Combien faut-il de personne pour faire la révolution ?

Publié le par Pablo

Derrière ce titre racoleur se cache la dernière vidéo de la chaîne YouTube Fouloscopie de Mehdi Moussaïd, chercheur spécialiste du comportement collectif des foules. Il y vulgarise la recherche sur le sujet de la propagation de comportements dans une population. Prenons le titre au mot, et voyons ce que nous dit la science…

Les méthodes et le vocabulaire utilisés dans la vidéo sont empruntés à l’épidémiologie (la science qui étudie la propagation de maladie au sein d’une population). Il faut comprendre que les concepts sont tout à fait transposables à d’autres domaines : la propagation dans une population d’une information ou d’une mode par exemple.

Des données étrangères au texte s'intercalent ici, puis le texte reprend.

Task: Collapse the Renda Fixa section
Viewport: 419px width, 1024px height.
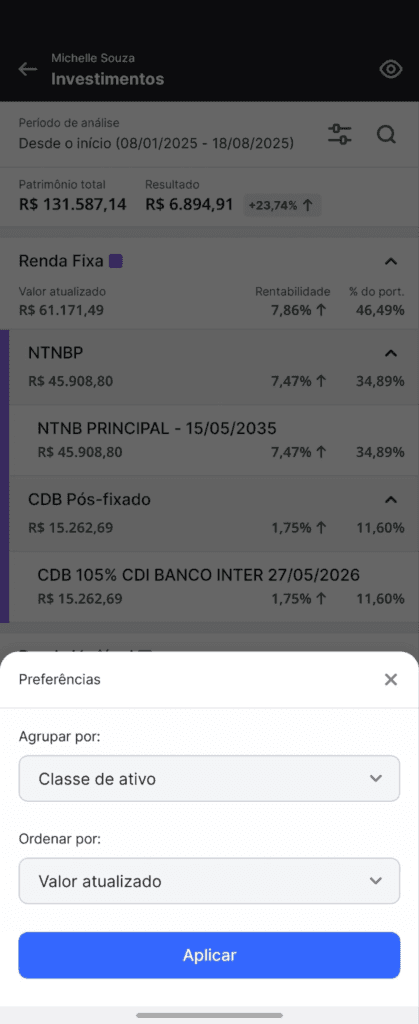Action: tap(390, 262)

On apprend dans la vidéo qu’il faut distinguer deux types de contamination : les contaminations “simples” d’un côté, et les contaminations “complexes” de l’autre. Les premières sont immédiates au contact, comme par exemple la contraction d’une maladie (quand on se fait tousser dessus, on a une certaine chance de tomber malade ou non), ou le partage d’une photo de chat sur les réseaux sociaux (quand on voit la photo passer, il y a une certaine chance qu’on clique pour la partage ou pas). Le second type de contamination en revanche demande une sorte d’investissement de chaque individu pour qu’il se fasse contaminer, et il faudra alors un certain nombre de contacts dans un intervalle de temps réduit pour le “convaincre”. Un des exemples donnée dans la vidéo est le lancement d’une ola dans un stade de foot : les études montrent qu’il faut au minimum une trentaine de personnes synchronisées et regroupées pour réussir à démarrer le processus.

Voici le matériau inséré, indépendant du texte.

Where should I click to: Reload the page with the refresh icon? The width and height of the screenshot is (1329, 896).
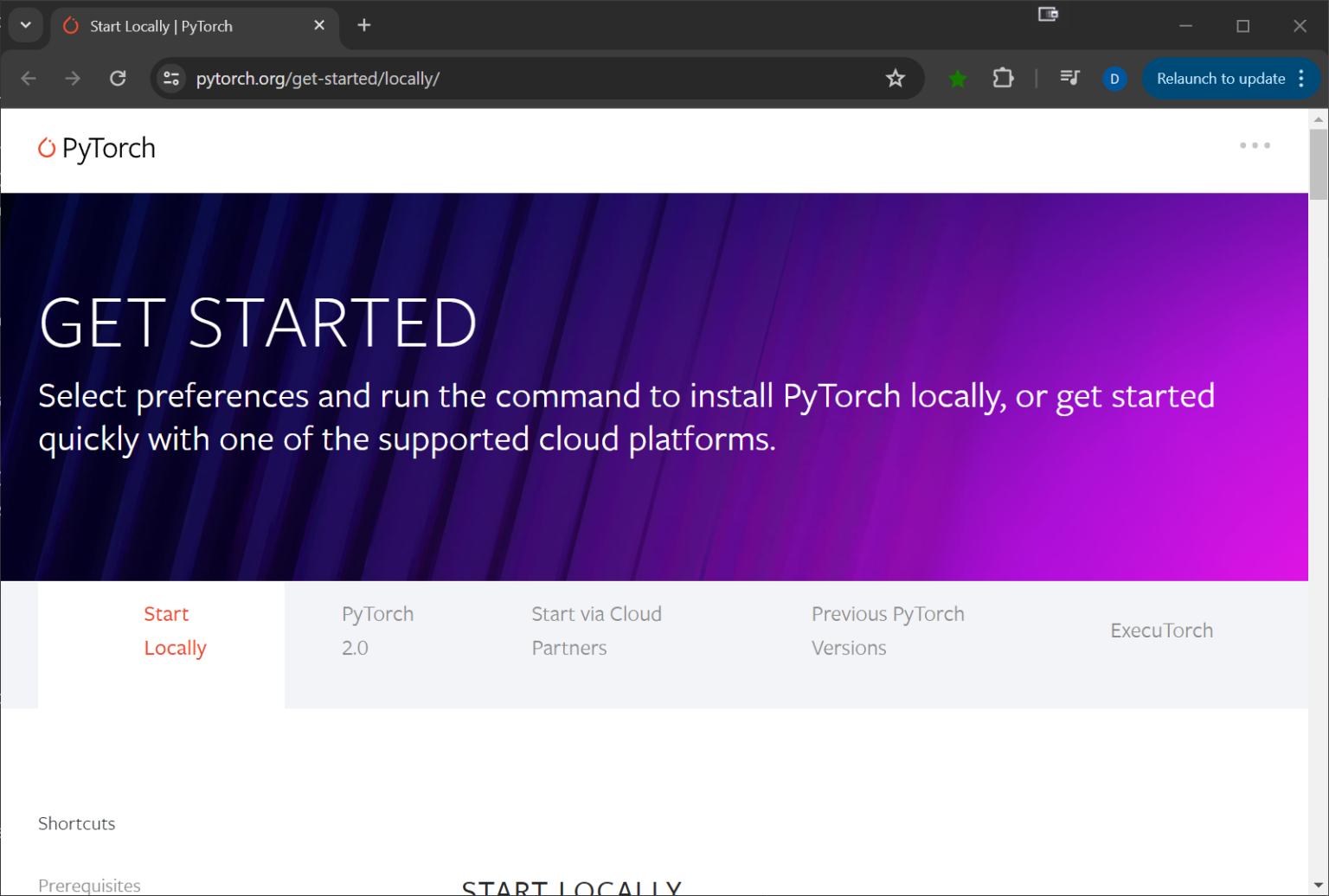pos(118,79)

Pour le premier type de contamination, la méthode qui fonctionne le mieux pour une propagation la plus rapide et la plus efficace possible est de passer par des individus “centraux” au sein de la population, ceux et celles qui disposent d’une grande écoute : les leaders d’opinion, les influenceur·euses, etc. Cela s’explique par le fait que ces individus en touchent directement un grand nombre d’autres et que la contamination est immédiate.

Des études qui ont été menées sur des données issues du réseau social Twitter pendant les printemps arabes révèlent qu’en revanche, pour ce qui est des contaminations complexes, les individus “centraux” n’ont que très peu d’influence : la seule méthode qui permet une propagation rapide et efficace nécessite au contraire que ce soit des individus en “périphérie”, les plus nombreux possibles, qui démarrent le processus. Pour améliorer la propagation, il est également nécessaire que le maillage des contacts soit le plus dense possible : non seulement il faut un maximum d’individus dans le “réseau” mais en plus il faut que ceux-ci se côtoient au maximum les un·es les autres.

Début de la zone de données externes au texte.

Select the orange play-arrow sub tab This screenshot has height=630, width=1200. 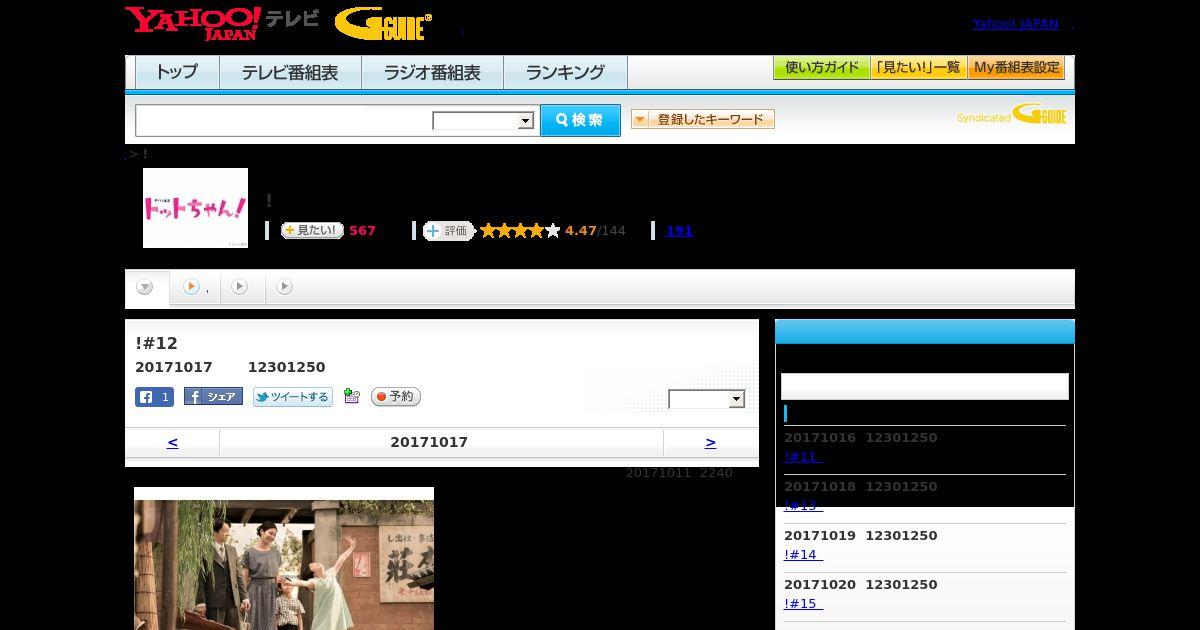click(x=195, y=287)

Appliquées à l’idée de grève générale, ces conclusions ne seront surprenantes pour aucun·e syndicaliste révolutionnaire. Mais il est rassurant de voir que la science étaye la méthode de la construction des contre-pouvoirs, et il est pratique de disposer de cette vidéo de vulgarisation pour la partager aux innombrables personnes qui demandent régulièrement aux directions syndicales d’appeler à la grève générale comme si il existait un bouton magique déclencheur de grève quelque part dans les locaux de la CGT.

Non, la grève générale ne peut pas partir du centre ; elle doit nécessairement être construite en périphérie du réseau syndical, c’est-à-dire partout, dans chaque boîte, dans chaque établissement. Et pour qu’elle se généralise, il est indispensable non seulement que le réseau syndical soit présent massivement partout (sans oublier de secteur ou de territoire), mais aussi qu’il dispose d’un maillage robuste permettant des liens réguliers et solides entre les syndiqué·es à la fois des différentes boîtes/établissements d’un secteur (le rôle des fédérations) mais aussi et surtout entre les syndiqué·es d’un même territoire (le rôle des unions locales et départementales).

Au passage, on comprend aussi l’efficacité redoutable des armées de bots [1] utilisées par l’extrême droite sur les réseaux sociaux.

Bon visionnage !


[1Le mot “bot” est la contraction de “robot” (en anglais), il désigne tous les agents automatisés par des programmes informatiques, en l’occurrence pour générer des personnes fictives sur les réseaux sociaux, typiquement pour marteler certaines idées ou associations d’idées afin de propager de fausses informations. Voir par exemple sur Le Monde : Les États-Unis démantèlent un réseau de « bots » russes sur X.